Search code examples
.netasynchronousminio

Process stream data using producer-consumers with 1 synchronous producer


I have an application with the following workflow.

  1. Users upload row-based json file(each line is a record) using minio
  2. Then they send the application request to process it.

The application then starts downloading data as a stream using this method with the following signature

Task GetObjectAsync(string bucketName, string objectName, Action<Stream> callback)

The callback method I use does this:

void ProcessLine(Stream s)
{
    using(var streamReader = new StreamReader(s))
    {
        while(!streamReader.EndOfStream)
        {
            var line = streamReader.ReadLine(); // notice that I can't use ReadLineAsync
            var obj = DeserializeLine(line);
            // some other operations
            database.Store(obj) 
            // there is an alternative StoreAsync() which I can' use
        }
    }
}

It works good as long as I don't need to use async versions of methods and the files are relatively small.

Unfortunately, I need to be prepared for a use-case when there is only a single yet very large file (20gb or anything that can't fit to the memory, imagine a huge dataset).

To do so, I decided to use implement producer-consumers queue which will be populated from the callback action and then processed by some workers.
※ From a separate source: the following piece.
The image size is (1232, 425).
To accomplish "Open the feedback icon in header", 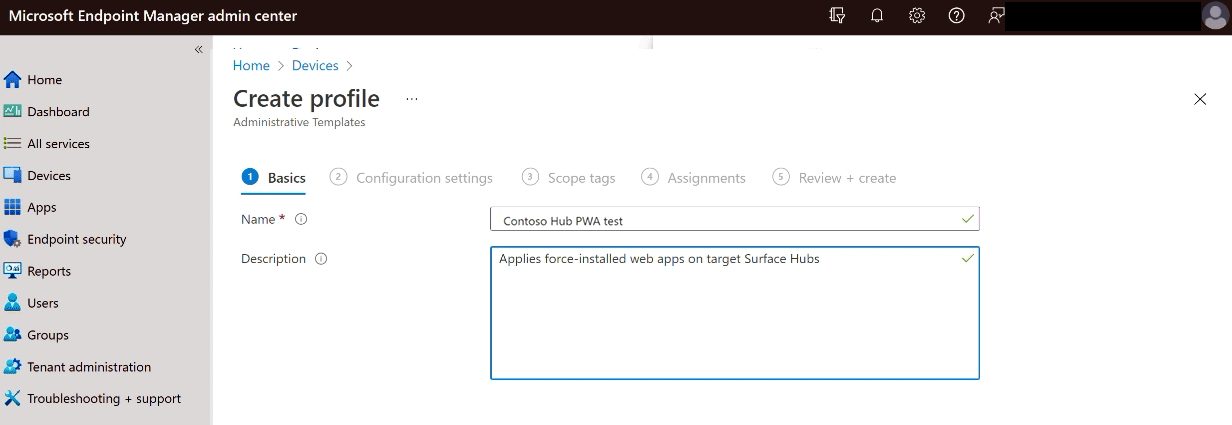I will 996,16.
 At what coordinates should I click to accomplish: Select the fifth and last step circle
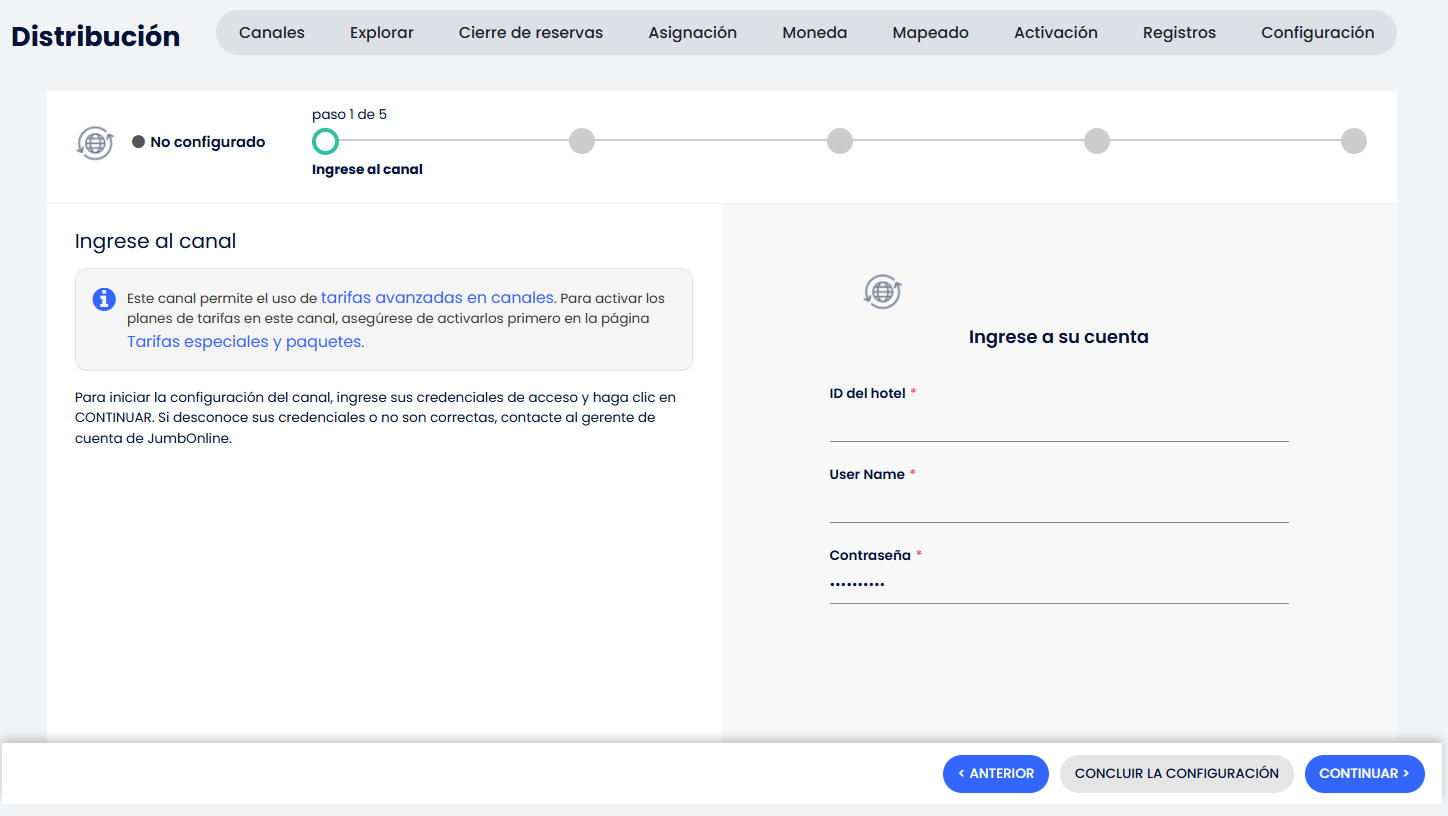[1354, 141]
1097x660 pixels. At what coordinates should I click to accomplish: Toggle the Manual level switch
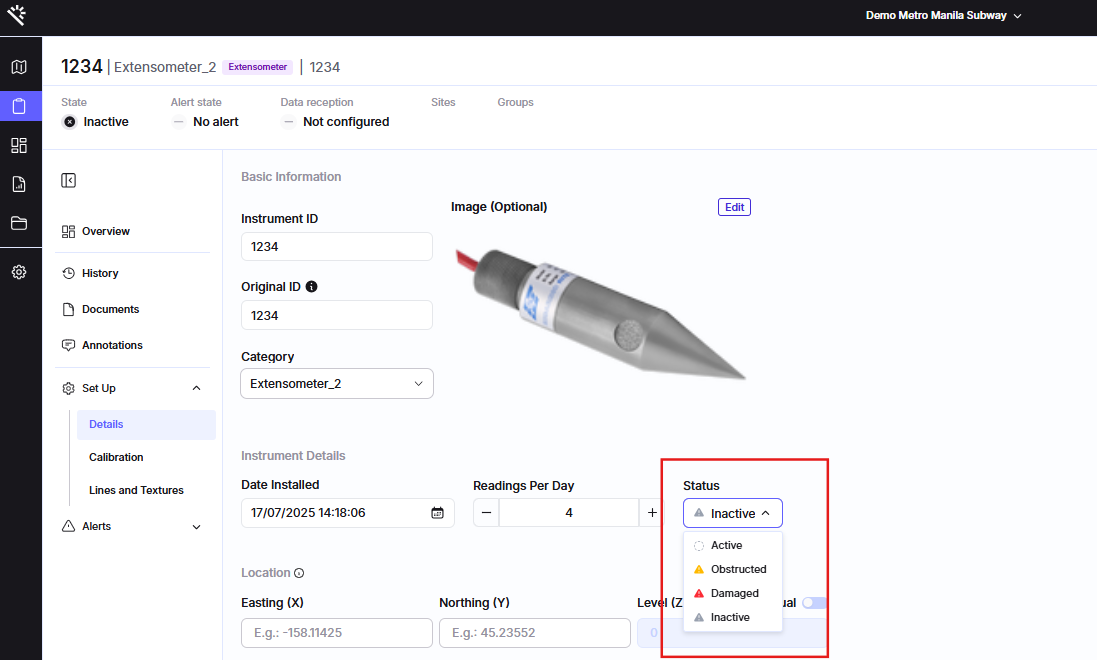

I used ConcurentQueue as a data structure and the following callback

void PopulateQueue(Stream s)
{
    using(var streamReader = new StreamReader(s))
    {
        while(!streamReader.EndOfStream)
        {
            var line = streamReader.ReadLine();
            var obj = DeserializeLine(line);
            _queue.Enqueue(obj); // _queue is a private field of a type ConcurentQueue<MyObject> 
        }
    }
}

And workers process in the same manner as was in the original version but with async methods.

The problem here is when the producer is much faster in populating the queue that consumers are in processing(dequeuing the data). The queue is starting to grow and, as was assumed, it will eat up all the memory since the file was very large.

An obvious solution to this is to limit amount of records in the queue. But I don't know how to do that in a synchronous callback. In asynchronous one, I would use await Task.Delay(100) whenever the queue has too many record.

According to this article, I should avoid using Task.Wait() due to its negative impacts on the performance or possibility of deadlock.

I read some articles from Stephen Cleary about async best practices in .Net. Unfortunately, what I understand from them is that in this case, there is no correct way to call async methods from sync callback and I have bad feeling about using Thread.Sleep() or busy waiting.

Do you have any advice how to use producer-consumers pattern without violating async guidelines or solve this issue in other way?

Thank you.

NOTE: I thought about splitting the file into chunks of fixed size when they are uploaded but it has its own pitfalls.


Solution

  • As @Hans Passant pointed out in the comments, there is a BlockingCollection which solves the problem.

    It has a limit of items inside and when the limit is reached, it blocks the producer until the number of items decreases.